November 8, 32A (Joshua 24:1-3a, 14-25; Psalm 78:1-7)
There is a science fiction show called The 100, currently airing its seventh and final season on the CW Network. It depicts the future of humanity after an apocalyptic nuclear war. Over the course of the series, the world “ends” more than once, and the plot complexifies to include entirely different groups of humans who have each survived the catastrophic ordeals that befall them in different ways, whether it’s on a spaceship, deep underground, or on another planet. Over and over again, the various groups struggle and face unbelievable hardship. Over and over again, the show raises the questions, What are we willing to do to survive? Who are our people? What does our past say about who we are? And what world and legacy will we leave for our children?

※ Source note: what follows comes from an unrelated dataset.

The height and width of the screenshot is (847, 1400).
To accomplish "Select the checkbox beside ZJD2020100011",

Both Joshua 24, in which the tribes of Israel renew their covenant with God under Joshua’s leadership, and Psalm 78 depict a people remembering their past and contending with its impact on their future. Joshua reminds the Israelites of their history, that long ago their people worshiped other gods until God made a covenant with Abraham. Like the people in The 100, the Israelites have been through many struggles. Years in slavery, then years spent wandering in the desert. They have survived famine and war. And God, Joshua reminds them, has led them faithfully through it all.
In reminding the people of their history, Joshua also poses a question: Will they remember where they’ve come from—who their people are, the story they’ve inherited—and remain faithful to God in return? Or will they grow complacent, distance themselves from their history, and wander away again to other gods?

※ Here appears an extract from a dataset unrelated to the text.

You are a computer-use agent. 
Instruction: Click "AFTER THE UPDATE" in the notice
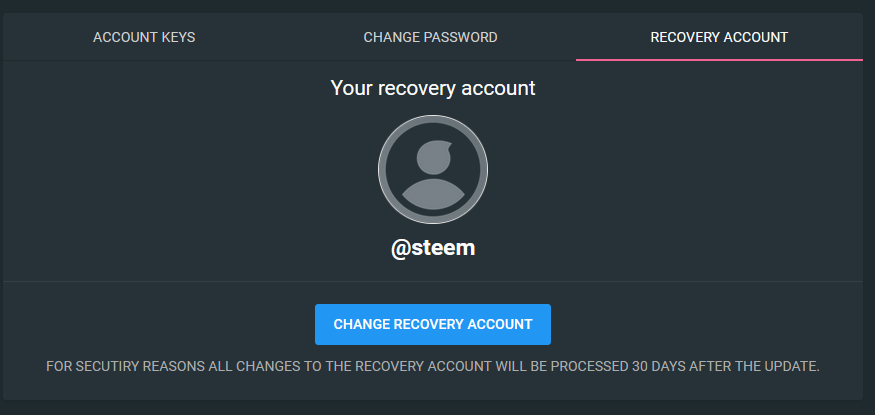point(761,366)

The people are adamant that they will remain steadfastly committed to God. “Why would we abandon the one who has protected us and liberated us?” they say. When Joshua stresses that God will not abide any unfaithfulness, the people proclaim, “We will be witnesses!” In other words, we will tell the story: we will be a part of the story that is told forever after of God and God’s people. On this promise, Joshua leads them in renewing the covenant.

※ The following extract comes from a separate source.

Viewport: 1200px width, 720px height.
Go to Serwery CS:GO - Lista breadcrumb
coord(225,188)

Much later, the psalmist writes of the importance of not just remembering the stories but passing them on to future generations. The psalmist further emphasizes that the people cannot remember and pass down a rose-colored version of history. They must remember and tell the full truth, including the hard and the ugly and the scary, and only in so doing will God’s power and faithfulness be fully captured for future generations to know and believe.
“We will not hide them from our children,” the psalmist says.
We are a future generation that has received the stories of the ancestors of our own faith, as well as the stories of the Israelites, about their struggles and ordeals and about God’s faithfulness. And as with the many generations before us, we now face our own season of struggle, upheaval, uncertainty, and ordeal. A global pandemic has upended the world, leveled economies, and thrown both present and future into chaos. Now we are confronted with the same question that once confronted the Israelites: Will we trust in the histories we’ve inherited and place our faith in God, or will we wander away?
When many of the things we came to rely on for comfort, stability, and truth have been tossed into turmoil, we can doubt and waver and despair. Or we can bear witness to the truth of a God who has seen countless generations before us through all manner of hardship that we can scarcely imagine. We can find comfort in the promise that God will see us through as well, if we remain committed to communal care and love and trust.
How we choose to answer the question that confronts us doesn’t only impact us. Like the faithful long ago, how we choose to understand and tell the story of this moment will impact the world that our children and the future generations inherit from us.
In August, Sandi Villarreal of Sojourners wrote an article called “Raising the Coronavirus Generation.” In it, the mother of three, who is managing their schooling at home while working, wonders alongside other parents how this crisis will affect the youngest living generation. Villarreal writes, “The most common fear shared by parents I’ve spoken to is that our kids won’t be OK—that in trying to find the balance between naked truthfulness and parental protectionism, we’ll lean too heavily to one side, that the wrong decisions will leave lasting marks that follow them into adulthood.” One thing, she writes, is clear: like the crises of previous generations, this one will impact how its own generation of children comes to understand the world, themselves, and their faith.
Postapocalyptic shows like The 100 feel eerily relevant these days in ways they didn’t when that show first aired seven years ago. It’s true that the characters are merely the imaginings of the writers, actors, and audience. But it’s also true that our children—and our children’s children, and perhaps, if we’re lucky, generations a hundred or more years from now—will inherit the stories we tell them and the world those stories shape. We know ours is a story of struggle, but is it also one of faith, hope, and love? Or one of destruction and despair?